Using the records that appear below, write out exactly the lines from the one with "Select the Total" through the one with "Given: Open the Windows Start menu", keeping both end lines.
· · · · · · ·
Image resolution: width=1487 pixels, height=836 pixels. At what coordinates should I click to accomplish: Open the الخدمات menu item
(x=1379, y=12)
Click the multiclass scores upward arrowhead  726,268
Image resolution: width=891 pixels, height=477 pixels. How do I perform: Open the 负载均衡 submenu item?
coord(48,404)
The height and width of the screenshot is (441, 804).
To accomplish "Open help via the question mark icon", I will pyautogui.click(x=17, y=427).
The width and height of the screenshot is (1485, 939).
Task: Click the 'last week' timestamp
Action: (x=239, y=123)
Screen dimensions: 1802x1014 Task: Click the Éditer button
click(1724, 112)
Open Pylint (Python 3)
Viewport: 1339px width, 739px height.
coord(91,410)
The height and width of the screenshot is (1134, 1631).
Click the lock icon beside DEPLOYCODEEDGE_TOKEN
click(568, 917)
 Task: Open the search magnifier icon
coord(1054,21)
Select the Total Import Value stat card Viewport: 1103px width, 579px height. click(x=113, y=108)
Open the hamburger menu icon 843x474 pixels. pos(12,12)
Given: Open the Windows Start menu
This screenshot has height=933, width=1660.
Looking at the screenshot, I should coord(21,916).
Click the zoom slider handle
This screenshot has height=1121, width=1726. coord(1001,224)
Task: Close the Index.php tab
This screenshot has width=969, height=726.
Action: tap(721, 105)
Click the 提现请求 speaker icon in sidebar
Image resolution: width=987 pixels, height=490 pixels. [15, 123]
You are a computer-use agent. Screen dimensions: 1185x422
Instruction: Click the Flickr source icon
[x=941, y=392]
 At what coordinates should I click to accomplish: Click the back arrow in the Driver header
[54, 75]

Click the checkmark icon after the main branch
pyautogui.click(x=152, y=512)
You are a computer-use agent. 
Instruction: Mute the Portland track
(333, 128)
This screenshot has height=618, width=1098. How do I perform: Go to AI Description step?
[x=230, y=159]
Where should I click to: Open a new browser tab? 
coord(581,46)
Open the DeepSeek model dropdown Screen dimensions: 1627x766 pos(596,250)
· · · · · · ·
Task result =>
Select the Total Import Value stat card Viewport: 1103px width, 579px height. click(x=113, y=108)
Open the hamburger menu icon 843x474 pixels. pos(12,12)
Given: Open the Windows Start menu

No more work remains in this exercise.